TEXTE SOURCE:
# # # # # # #

Relation entre le ratio neutrophiles sur lymphocytes et l'insulinorésistance postopératoire après chirurgie cardiaque sous circulation extracorporelle
Position du problème et objectif(s) de l’étude
La chirurgie cardiaque sous circulation extracorporelle (CEC) induit une réponse inflammatoire systémique via la sécrétion de cytokines pro-inflammatoires, entrainant des perturbations endocriniennes et métaboliques majeures. Il en résulte une insulinorésistance (IR) transitoire contribuant à une hyperglycémie de stress, augmentant la morbidité et la mortalité postopératoire des patients diabétiques et non diabétiques. La persistance de l’IR en sortie de réanimation ou >48h après la chirurgie nécessite une vigilance particulière en raison du relais nécessaire par insulinothérapie sous-cutanée (SC) pour atteindre les objectifs du contrôle glycémique. Le ratio neutrophile sur lymphocyte (RNL) est un biomarqueur de l’inflammation systémique. L’objectif de cette étude était de décrire le lien entre le RNL et la persistance d’une IR nécessitant un relais par insuline SC.

# # # # # # #

ENREGISTREMENTS DE DONNÉES:
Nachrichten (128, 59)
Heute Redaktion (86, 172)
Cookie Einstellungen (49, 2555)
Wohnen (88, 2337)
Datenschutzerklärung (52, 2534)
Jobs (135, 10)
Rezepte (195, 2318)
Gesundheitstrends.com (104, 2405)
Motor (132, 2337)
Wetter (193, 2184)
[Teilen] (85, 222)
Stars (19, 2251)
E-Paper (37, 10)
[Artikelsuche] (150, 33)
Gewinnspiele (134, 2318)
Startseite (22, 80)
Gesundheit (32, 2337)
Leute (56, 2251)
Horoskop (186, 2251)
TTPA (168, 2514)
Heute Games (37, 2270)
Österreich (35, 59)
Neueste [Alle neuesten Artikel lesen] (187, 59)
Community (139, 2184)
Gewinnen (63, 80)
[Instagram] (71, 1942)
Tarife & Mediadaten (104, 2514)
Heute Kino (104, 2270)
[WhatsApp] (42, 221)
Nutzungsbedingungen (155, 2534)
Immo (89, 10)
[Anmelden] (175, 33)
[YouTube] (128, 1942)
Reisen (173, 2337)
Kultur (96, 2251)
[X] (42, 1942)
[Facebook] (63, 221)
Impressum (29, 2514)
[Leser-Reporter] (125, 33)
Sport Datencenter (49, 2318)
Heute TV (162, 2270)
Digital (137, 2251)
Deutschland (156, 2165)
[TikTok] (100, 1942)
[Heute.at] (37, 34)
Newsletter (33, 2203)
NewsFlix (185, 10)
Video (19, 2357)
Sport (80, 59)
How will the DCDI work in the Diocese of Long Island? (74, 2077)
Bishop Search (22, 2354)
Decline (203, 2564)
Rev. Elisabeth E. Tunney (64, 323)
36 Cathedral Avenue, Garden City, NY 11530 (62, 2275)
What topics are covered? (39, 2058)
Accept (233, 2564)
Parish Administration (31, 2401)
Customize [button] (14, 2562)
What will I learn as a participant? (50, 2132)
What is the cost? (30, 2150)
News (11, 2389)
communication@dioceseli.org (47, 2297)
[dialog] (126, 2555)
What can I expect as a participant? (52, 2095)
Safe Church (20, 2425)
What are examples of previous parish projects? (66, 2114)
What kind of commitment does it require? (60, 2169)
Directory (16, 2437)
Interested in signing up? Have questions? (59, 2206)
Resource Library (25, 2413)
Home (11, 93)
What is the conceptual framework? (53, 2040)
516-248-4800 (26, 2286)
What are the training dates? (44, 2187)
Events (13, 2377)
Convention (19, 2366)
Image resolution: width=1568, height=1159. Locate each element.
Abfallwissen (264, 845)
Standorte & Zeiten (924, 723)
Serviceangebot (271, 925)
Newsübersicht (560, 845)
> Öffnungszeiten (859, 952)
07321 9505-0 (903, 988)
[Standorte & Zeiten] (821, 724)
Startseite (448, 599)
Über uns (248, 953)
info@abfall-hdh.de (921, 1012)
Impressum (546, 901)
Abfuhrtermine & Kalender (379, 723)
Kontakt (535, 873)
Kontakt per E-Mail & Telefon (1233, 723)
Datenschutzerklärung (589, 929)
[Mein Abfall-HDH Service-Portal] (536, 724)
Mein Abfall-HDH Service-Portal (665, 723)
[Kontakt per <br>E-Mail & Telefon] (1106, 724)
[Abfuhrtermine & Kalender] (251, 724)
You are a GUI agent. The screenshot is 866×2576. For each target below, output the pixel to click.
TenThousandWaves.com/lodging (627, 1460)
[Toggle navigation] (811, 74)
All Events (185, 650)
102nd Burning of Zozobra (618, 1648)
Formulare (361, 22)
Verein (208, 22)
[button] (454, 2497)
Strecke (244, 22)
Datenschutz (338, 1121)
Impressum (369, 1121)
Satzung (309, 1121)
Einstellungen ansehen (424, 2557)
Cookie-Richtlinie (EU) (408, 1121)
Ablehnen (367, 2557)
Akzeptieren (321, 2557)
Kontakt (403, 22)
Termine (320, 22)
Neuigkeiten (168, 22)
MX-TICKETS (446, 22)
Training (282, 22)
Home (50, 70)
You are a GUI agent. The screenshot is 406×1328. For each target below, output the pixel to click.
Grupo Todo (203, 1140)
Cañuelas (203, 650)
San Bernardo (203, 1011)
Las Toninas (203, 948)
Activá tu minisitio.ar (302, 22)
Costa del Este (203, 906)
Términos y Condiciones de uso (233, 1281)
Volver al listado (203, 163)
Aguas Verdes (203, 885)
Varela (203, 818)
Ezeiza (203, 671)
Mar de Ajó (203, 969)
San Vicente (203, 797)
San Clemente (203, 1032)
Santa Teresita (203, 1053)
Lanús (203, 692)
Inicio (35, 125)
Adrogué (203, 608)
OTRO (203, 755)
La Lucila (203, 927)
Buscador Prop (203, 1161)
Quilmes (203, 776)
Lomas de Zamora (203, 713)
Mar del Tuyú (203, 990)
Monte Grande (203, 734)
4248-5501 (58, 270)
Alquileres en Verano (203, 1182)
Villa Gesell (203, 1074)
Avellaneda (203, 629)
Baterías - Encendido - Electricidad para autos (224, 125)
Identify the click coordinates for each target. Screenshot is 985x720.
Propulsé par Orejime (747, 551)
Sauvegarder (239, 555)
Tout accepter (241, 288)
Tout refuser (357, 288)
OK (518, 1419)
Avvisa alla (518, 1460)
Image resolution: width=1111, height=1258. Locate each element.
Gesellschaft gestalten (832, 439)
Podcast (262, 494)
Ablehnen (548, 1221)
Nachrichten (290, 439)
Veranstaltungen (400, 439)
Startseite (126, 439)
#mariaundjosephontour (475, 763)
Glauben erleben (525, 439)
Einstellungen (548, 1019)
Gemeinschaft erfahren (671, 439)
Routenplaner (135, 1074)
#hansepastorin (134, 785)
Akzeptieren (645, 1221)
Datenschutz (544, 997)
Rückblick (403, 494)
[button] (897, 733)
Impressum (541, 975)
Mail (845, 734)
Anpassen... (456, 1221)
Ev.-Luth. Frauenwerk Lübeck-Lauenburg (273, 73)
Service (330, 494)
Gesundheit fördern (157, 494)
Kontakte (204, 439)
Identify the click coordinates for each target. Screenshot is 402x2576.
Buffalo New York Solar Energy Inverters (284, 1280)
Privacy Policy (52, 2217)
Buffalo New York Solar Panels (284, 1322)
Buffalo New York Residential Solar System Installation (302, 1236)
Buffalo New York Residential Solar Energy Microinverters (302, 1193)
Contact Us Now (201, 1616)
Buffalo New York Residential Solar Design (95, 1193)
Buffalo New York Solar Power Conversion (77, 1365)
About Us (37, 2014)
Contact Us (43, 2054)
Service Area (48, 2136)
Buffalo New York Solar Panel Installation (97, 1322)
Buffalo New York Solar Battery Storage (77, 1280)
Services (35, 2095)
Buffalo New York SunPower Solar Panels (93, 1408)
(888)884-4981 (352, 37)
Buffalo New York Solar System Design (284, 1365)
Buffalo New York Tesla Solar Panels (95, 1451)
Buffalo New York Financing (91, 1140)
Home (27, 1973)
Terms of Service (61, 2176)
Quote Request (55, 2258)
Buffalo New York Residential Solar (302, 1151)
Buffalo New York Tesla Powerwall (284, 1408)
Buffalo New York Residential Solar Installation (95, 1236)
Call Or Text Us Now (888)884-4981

# # # # # # #

CONSIGNE:
Répondez, s'il vous plaît, aux questions suivantes sur le texte source :
(a) Selon le texte, quel type de réponse la chirurgie cardiaque sous circulation extracorporelle induit-elle ?
(b) De quoi le ratio neutrophile sur lymphocyte est-il un biomarqueur ?
(c) Quel était l'objectif de l'étude ?

ZONE DE RÉPONSE:
(a) Une réponse inflammatoire systémique, via la sécrétion de cytokines pro-inflammatoires.
(b) De l'inflammation systémique.
(c) Décrire le lien entre le ratio neutrophile sur lymphocyte et la persistance d'une insulinorésistance nécessitant un relais par insuline sous-cutanée.